Furcht und Schrecken im Frisörsalon. Roman.
Douglas Lindsay, Goldmann 2000


Seit Tom Sharpe mit seinem berühmten, verfilmten Henry Wilt ("Puppenmord", "Trabbel für Henry" und ff.) den Archetypen des urbritischen, apathischen, mediokren und unfreiwillig von einer Katastrophe in die andere stolperenden Antihelden geschaffen hat, versuchten sich einige Autoren in der Nachahmung. Lindsays Barney Thompson fällt ebenfalls in diese Kategorie.
Seit fast zwanzig Jahren arbeitet er im trüben, regnerischen Glasgow als Friseur, seine Kollegen Wulli und Chris besetzen die besseren Stühle in Richtung Schaufenster, die wartenden Kunden schütteln betreten die Köpfe, wenn Barney darum bittet, auf seinem Stuhl Platz zu nehmen: Barney beherrscht die Fähigkeit nicht, sich in belanglosem Smalltalk zu ergehen, Barney interessiert sich nicht für Fußball, Barney frisiert scheußlich.
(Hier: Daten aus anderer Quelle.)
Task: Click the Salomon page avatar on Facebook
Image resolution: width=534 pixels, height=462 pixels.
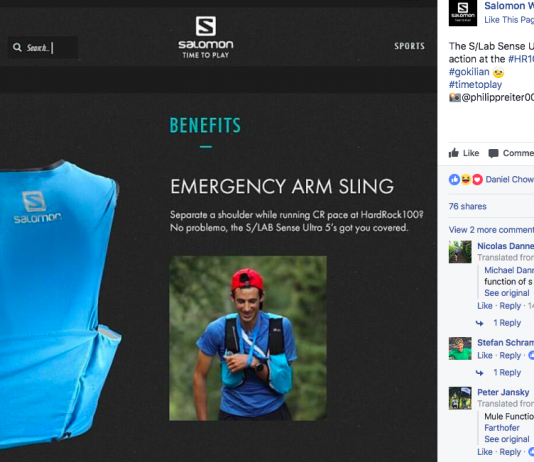Action: click(462, 13)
Wenn er abends nach Hause kommt, wird es auch nicht besser: Seine Frau Agnes hangelt sich von einer Soap Opera zur nächsten, interessiert sich dafür, warum Cally Stephen verläßt, welche Intrige Sophie
spinnt, wer die Hochzeit von Peppermint und Pierce platzen läßt - aber kaum für ihren lahmes Muttersöhnchen von Ehemann. Wenn Barney Schwierigkeiten hat, geht er zu seiner achtzigjährigen Mama, die erstaunlicherweise enerigschen Beifall spendet, als er davon zu spinnen beginnt, seine Kollegen zu ermorden. Gleichzeitig treibt ein Serienmörder sein blutiges Spiel. Menschen verschwinden, Teile ihrer Leichen treffen in Postpaketen bei den Hinterbliebenen ein. Ein unmotivierter Inspektor ist mit der Suche nach dem Mörder befaßt; als Wulli und Chris innerhalb von zwei Tagen ebenfalls wie vom Erdboden verschluckt sind, fällt der Verdacht auf Barney. Und der hat noch ganz andere Sorgen: Seine Mutter ist verstorben, Barney findet in der gigantischen Kühltruhe eine unerwartete Hinterlassenschaft ...
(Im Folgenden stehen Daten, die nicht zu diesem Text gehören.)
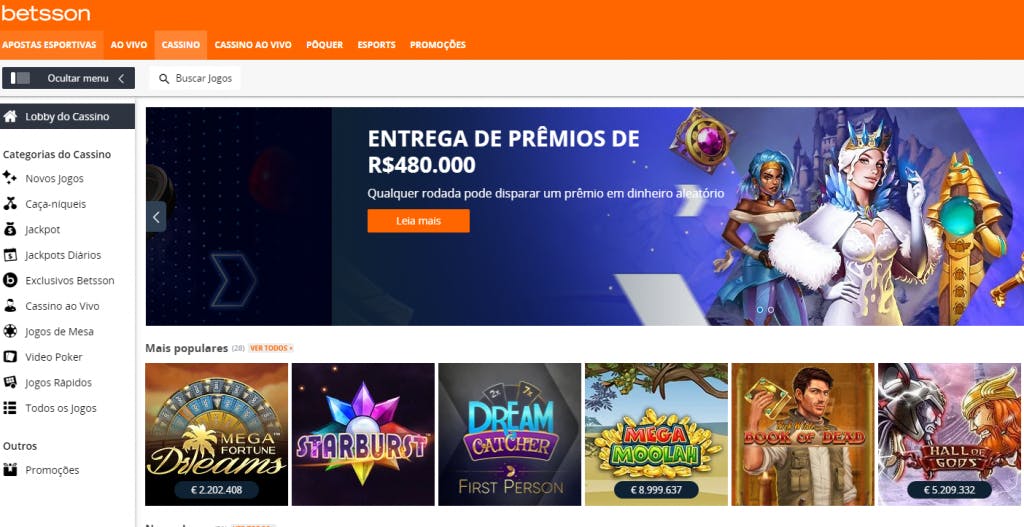Open the Jackpot money bag icon
Viewport: 1024px width, 527px height.
pos(10,229)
Den wilden Anarchismus der ersten "Henry Wilt"-Romane oder aus Sharpes Opus Magnum "Tohuwabohu" wird man bei Lindsay vergeblich suchen. Die mittelmäßigen und gelangweilten, zu langweiligen Figuren erwachen auch nach der haarsträubendsten Katastrophe nicht zum Leben; die Handlung ist zwar eine Tour de Force, aber eine, die vorhersehbar bleibt und deren Konsequenzen nicht erschüttern, weder im dramaturgischen Sinne, noch das Zwerchfell. Barney Thompson hat nicht den Witz und den Widerstandsgeist von Henry Wilt, bleibt lapidar, ein willfähriger Spielball der chaotischen Unglücke und Verstrickungen, bei dem es - leider - völlig unerheblich bleibt, ob er siegt oder verliert.

Und trotzdem habe ich mir die Fortsetzung "Waschen, schneiden, umlegen" gekauft ...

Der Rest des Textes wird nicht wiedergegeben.